[Provided material — start]
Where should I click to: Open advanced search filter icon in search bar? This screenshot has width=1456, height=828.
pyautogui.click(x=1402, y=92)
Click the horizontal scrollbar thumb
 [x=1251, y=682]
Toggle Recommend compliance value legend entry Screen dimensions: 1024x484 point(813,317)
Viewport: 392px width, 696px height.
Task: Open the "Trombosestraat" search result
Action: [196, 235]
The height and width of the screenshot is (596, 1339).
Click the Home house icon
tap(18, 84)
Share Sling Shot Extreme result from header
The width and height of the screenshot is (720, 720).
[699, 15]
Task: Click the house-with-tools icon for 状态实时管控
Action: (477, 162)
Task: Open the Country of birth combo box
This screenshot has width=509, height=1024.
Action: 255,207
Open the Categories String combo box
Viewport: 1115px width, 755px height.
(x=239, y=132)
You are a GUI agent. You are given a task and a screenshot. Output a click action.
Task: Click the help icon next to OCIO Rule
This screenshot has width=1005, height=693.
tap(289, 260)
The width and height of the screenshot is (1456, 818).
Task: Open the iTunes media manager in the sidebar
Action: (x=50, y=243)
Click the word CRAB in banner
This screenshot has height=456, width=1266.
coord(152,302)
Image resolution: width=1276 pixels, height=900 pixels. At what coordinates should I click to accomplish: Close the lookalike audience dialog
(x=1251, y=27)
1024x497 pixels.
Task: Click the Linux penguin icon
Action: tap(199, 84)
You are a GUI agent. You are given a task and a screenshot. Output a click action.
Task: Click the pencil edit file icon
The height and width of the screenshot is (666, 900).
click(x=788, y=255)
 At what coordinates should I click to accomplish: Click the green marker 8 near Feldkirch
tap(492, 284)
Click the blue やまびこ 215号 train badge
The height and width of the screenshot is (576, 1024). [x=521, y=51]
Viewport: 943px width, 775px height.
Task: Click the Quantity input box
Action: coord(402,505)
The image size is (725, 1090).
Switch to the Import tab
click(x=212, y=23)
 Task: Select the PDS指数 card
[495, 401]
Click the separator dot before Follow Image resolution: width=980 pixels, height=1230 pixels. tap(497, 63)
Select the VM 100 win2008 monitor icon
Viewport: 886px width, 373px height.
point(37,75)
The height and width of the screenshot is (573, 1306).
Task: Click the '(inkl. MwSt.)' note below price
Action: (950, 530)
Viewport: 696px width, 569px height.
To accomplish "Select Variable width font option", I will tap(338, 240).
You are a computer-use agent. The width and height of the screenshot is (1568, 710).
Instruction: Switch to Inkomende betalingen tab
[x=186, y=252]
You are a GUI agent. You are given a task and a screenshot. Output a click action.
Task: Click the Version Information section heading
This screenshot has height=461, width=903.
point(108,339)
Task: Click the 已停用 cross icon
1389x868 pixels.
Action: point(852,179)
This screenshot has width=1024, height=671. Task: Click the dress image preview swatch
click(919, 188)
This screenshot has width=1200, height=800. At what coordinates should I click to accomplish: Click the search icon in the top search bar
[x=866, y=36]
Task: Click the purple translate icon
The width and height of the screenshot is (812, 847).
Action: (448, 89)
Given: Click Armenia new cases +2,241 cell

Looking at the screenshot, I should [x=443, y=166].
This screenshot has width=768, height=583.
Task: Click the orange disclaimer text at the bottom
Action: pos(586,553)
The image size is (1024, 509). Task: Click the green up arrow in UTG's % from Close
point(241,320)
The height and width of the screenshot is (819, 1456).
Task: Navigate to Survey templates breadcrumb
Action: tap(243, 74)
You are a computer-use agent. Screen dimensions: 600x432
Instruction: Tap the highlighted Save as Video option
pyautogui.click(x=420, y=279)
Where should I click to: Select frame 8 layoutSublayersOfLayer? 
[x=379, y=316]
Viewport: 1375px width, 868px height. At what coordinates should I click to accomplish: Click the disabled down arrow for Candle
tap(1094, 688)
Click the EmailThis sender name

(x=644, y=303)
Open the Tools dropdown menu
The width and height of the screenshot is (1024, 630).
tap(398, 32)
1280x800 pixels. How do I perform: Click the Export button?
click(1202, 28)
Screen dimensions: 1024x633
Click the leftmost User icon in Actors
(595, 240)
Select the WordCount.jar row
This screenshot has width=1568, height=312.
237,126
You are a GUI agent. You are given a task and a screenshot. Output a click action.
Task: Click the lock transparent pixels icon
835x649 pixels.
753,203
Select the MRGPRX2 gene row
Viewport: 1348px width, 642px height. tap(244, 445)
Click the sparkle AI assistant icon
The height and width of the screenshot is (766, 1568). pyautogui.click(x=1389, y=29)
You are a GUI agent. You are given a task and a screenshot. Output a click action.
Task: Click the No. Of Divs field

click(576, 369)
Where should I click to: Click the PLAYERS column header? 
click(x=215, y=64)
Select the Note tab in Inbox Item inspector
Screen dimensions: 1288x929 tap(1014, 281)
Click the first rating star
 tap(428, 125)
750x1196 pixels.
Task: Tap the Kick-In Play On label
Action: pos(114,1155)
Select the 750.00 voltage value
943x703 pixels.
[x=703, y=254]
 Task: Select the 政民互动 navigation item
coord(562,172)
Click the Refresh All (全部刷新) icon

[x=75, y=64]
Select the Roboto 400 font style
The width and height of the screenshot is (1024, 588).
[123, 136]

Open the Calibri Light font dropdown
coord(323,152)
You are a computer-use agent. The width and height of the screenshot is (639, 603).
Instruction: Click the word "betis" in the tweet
[Provided material — finish]
● **Goal of the exercise**: From the line containing "Click the first rating star" down to the last line of the data, transcribe every line exactly; nothing else should appear.

● **Finished task**:
Click the first rating star
 tap(428, 125)
750x1196 pixels.
Task: Tap the Kick-In Play On label
Action: pos(114,1155)
Select the 750.00 voltage value
943x703 pixels.
[x=703, y=254]
 Task: Select the 政民互动 navigation item
coord(562,172)
Click the Refresh All (全部刷新) icon

[x=75, y=64]
Select the Roboto 400 font style
The width and height of the screenshot is (1024, 588).
[123, 136]

Open the Calibri Light font dropdown
coord(323,152)
You are a computer-use agent. The width and height of the screenshot is (639, 603).
Instruction: Click the word "betis" in the tweet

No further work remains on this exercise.